| Goal of the exercise |
Would you please copy every line of the material that follows, exactly as it reads?

| Listed entries |

- - - - -

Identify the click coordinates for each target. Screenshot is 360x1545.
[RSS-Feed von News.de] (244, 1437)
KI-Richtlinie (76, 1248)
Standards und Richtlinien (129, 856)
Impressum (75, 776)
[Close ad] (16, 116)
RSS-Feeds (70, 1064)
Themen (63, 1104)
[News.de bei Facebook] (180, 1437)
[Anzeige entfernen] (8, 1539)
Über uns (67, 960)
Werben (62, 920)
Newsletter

- - - - -

| Reply to the exercise |
Identify the click coordinates for each target. Screenshot is 360x1545.
[RSS-Feed von News.de] (244, 1437)
KI-Richtlinie (76, 1248)
Standards und Richtlinien (129, 856)
Impressum (75, 776)
[Close ad] (16, 116)
RSS-Feeds (70, 1064)
Themen (63, 1104)
[News.de bei Facebook] (180, 1437)
[Anzeige entfernen] (8, 1539)
Über uns (67, 960)
Werben (62, 920)
Newsletter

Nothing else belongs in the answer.